Assignment:
Copy out each line of the entries below in which the string "agent" appears.
━━━
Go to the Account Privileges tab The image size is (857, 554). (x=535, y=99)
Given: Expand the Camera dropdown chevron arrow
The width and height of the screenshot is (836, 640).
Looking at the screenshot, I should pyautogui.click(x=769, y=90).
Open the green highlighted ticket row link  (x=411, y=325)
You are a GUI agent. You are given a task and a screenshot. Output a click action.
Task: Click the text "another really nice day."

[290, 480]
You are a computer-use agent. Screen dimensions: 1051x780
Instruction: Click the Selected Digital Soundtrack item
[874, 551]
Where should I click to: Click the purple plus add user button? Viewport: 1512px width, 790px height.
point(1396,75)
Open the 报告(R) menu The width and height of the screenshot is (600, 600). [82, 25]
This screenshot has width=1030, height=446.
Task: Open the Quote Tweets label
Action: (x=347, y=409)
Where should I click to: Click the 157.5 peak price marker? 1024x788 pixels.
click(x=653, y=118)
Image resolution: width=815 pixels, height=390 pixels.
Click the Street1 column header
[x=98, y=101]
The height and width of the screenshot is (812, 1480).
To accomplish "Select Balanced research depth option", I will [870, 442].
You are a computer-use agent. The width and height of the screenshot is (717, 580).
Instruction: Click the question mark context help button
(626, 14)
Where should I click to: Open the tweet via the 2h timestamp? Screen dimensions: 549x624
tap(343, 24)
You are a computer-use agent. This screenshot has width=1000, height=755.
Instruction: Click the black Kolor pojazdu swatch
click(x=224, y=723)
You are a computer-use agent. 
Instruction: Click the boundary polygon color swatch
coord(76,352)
━━━
Output:
You are a GUI agent. You are given a task and a screenshot. Output a click action.
You are a computer-use agent. Screen dimensions: 1051x780
You are a computer-use agent. The width and height of the screenshot is (717, 580).
You are a computer-use agent. This screenshot has width=1000, height=755.
You are a computer-use agent. 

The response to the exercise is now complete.